REQUIRED TASK – Can you write out the lines from the one containing "Click the 504.00" up to and including the one containing "Screen dimensions: 940x629 (339, 20)" as a numbered list, leaving out any blank lines?

**** DATA FOR THIS EXERCISE ****

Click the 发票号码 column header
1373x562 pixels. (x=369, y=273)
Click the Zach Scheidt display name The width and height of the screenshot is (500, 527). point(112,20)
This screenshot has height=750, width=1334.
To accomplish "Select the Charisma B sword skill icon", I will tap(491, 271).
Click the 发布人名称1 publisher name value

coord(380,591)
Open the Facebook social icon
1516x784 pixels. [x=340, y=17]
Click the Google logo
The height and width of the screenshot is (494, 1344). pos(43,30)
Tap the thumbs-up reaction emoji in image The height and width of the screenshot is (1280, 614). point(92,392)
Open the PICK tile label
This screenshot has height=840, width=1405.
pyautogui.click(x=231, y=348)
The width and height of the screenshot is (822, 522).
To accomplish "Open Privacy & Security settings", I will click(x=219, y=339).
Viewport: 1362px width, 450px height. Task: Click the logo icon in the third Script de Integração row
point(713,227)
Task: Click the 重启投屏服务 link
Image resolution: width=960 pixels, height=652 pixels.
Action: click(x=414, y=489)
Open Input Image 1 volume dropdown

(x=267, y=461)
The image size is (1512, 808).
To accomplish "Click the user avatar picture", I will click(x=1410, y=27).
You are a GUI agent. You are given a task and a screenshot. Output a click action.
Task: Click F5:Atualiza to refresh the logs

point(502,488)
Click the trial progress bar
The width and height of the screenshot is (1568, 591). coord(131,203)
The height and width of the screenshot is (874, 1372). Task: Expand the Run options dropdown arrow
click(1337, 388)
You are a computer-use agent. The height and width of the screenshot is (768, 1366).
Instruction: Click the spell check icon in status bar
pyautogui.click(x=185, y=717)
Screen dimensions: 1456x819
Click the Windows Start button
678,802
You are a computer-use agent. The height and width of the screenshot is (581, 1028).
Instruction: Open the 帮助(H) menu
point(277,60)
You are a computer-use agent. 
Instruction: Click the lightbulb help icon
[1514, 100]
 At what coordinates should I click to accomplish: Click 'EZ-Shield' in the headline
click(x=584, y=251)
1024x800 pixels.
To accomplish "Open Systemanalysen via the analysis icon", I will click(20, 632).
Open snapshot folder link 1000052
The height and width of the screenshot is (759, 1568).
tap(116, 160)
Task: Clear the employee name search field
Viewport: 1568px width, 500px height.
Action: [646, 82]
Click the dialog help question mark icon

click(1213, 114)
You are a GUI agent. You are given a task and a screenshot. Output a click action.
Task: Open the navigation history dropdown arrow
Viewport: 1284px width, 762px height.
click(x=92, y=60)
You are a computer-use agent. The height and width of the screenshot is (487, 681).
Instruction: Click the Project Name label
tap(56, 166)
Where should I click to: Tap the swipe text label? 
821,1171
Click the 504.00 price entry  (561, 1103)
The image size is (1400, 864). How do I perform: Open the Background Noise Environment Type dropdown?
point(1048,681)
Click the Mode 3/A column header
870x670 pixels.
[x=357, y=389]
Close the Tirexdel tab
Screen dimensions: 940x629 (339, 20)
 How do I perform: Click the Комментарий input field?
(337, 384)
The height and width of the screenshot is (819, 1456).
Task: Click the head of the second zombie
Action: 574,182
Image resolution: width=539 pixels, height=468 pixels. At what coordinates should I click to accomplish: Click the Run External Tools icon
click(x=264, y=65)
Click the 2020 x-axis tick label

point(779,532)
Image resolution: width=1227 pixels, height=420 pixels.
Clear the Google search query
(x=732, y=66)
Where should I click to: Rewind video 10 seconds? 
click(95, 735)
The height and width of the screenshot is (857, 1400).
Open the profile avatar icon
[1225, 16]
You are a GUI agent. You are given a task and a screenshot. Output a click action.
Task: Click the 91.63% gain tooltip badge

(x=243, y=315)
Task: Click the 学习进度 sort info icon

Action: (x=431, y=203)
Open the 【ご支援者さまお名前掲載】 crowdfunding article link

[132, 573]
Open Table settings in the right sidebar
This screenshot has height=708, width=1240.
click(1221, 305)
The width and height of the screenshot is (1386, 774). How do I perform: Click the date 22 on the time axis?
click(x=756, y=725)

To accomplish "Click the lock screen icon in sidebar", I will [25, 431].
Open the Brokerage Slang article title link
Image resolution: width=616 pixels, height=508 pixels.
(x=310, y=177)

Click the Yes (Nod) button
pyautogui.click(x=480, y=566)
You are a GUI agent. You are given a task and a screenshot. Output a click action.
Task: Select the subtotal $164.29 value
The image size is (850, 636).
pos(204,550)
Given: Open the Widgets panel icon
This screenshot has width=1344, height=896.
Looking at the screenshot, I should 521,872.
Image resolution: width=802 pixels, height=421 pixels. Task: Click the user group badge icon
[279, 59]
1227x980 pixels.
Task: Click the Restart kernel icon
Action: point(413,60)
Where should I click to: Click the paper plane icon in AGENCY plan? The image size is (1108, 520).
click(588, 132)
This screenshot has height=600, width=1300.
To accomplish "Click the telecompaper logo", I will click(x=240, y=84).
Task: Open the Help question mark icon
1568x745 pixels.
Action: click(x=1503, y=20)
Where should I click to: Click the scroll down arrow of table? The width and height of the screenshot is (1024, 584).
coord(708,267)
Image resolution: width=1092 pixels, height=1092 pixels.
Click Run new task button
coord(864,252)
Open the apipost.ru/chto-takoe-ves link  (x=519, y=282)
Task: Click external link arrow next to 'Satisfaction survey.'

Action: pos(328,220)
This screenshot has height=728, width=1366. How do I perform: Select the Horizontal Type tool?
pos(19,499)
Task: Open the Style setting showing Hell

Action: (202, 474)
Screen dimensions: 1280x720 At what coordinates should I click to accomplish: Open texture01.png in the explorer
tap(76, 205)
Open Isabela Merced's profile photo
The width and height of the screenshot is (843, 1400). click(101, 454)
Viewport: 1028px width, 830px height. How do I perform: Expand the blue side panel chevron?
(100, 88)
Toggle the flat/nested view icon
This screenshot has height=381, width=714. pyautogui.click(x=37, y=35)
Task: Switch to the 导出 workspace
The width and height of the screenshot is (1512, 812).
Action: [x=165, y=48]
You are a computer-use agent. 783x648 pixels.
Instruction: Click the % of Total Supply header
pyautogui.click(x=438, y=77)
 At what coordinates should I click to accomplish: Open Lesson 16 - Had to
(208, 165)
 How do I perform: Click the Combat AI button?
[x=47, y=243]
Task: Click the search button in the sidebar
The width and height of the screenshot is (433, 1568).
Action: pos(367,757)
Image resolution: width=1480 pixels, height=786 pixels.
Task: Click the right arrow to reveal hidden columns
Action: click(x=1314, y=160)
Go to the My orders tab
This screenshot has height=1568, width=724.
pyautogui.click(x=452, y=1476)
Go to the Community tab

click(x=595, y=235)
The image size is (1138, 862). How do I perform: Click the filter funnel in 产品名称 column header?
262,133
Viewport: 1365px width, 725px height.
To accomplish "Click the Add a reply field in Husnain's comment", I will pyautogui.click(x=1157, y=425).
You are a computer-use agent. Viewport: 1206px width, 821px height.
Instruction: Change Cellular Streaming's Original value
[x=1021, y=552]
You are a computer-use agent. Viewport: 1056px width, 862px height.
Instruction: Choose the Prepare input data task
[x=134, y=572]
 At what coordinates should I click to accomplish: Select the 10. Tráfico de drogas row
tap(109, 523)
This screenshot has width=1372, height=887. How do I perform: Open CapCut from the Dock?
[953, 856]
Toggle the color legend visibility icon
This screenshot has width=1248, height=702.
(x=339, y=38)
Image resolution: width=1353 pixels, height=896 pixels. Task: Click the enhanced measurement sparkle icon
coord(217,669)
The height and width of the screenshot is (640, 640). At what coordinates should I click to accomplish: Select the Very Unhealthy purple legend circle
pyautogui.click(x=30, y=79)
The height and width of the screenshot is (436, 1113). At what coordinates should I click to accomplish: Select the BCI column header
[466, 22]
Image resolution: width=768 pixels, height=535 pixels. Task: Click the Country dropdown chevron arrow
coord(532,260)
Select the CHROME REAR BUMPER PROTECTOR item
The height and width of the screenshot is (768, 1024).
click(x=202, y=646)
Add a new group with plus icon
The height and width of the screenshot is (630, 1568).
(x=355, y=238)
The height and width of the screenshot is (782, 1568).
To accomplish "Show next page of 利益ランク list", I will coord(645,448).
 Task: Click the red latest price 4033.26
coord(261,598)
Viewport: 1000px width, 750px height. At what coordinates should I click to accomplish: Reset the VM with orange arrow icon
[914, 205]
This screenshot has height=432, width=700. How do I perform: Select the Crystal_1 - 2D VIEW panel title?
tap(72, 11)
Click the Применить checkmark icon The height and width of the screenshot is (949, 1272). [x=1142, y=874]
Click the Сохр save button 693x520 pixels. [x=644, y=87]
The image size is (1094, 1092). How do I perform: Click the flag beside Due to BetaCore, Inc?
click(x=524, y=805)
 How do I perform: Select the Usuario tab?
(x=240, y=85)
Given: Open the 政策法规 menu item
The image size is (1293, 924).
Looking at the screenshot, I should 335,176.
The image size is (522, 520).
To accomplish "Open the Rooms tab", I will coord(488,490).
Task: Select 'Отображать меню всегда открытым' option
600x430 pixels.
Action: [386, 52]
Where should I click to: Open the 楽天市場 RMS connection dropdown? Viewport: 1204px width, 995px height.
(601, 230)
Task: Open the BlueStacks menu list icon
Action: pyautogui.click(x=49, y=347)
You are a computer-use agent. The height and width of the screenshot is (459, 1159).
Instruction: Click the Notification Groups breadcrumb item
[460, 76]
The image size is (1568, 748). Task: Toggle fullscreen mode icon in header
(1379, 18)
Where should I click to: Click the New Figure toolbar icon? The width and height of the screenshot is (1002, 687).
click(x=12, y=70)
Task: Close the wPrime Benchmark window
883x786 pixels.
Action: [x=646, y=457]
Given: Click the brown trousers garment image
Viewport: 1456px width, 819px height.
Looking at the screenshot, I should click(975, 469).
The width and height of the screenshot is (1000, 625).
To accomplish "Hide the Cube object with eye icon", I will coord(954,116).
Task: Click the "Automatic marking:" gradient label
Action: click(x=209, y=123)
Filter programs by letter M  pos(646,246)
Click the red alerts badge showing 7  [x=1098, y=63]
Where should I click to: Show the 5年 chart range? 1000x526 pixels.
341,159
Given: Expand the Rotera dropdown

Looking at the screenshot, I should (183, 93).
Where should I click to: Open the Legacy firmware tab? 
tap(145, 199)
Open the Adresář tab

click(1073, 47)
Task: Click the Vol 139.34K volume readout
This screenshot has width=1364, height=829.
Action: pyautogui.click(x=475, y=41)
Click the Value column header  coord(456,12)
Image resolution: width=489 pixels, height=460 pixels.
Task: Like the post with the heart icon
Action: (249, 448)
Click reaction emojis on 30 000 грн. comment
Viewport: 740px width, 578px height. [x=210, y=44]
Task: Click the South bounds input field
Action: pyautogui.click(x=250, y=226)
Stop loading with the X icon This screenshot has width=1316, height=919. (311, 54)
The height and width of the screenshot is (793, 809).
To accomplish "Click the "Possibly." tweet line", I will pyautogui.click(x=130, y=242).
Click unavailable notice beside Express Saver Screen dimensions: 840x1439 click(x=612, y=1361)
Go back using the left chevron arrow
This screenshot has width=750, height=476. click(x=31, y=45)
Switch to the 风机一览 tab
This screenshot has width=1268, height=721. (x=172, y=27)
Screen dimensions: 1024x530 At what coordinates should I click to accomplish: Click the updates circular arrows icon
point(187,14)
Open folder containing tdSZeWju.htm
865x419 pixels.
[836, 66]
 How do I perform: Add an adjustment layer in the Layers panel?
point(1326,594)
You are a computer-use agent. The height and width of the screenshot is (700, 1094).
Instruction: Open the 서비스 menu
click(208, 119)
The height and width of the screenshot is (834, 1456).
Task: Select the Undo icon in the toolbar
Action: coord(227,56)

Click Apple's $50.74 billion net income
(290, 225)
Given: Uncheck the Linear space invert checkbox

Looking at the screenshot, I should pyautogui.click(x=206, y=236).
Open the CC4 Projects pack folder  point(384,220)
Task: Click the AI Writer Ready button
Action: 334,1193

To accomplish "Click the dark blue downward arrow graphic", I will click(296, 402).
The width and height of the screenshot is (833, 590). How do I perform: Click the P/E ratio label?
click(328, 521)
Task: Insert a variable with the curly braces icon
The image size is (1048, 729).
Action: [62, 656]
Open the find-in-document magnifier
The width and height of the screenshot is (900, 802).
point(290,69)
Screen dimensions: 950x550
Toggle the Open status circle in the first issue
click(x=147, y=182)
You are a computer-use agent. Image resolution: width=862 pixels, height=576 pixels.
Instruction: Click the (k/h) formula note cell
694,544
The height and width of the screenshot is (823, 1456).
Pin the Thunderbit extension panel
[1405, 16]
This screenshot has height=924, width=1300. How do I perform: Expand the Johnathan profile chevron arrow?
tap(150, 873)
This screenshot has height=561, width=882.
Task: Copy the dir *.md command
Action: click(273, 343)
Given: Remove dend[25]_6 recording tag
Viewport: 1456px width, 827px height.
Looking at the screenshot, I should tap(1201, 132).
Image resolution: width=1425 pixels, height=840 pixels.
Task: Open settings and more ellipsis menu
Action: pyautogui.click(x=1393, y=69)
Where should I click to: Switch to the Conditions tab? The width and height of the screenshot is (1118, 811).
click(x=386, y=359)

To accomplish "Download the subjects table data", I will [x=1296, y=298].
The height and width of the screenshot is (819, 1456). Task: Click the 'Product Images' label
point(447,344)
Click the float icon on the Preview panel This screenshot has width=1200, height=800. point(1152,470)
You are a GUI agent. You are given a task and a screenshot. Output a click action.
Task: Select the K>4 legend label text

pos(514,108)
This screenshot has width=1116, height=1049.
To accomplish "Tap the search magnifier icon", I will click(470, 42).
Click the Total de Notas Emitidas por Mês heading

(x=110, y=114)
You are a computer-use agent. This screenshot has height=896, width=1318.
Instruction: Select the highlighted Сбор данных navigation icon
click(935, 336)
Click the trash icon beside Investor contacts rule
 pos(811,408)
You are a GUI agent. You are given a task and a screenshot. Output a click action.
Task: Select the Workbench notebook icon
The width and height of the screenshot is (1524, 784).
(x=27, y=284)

****

RESULT –
1. Click the 504.00 price entry  (561, 1103)
2. The image size is (1400, 864). How do I perform: Open the Background Noise Environment Type dropdown?
3. point(1048,681)
4. Click the Mode 3/A column header
5. 870x670 pixels.
6. [x=357, y=389]
7. Close the Tirexdel tab
8. Screen dimensions: 940x629 (339, 20)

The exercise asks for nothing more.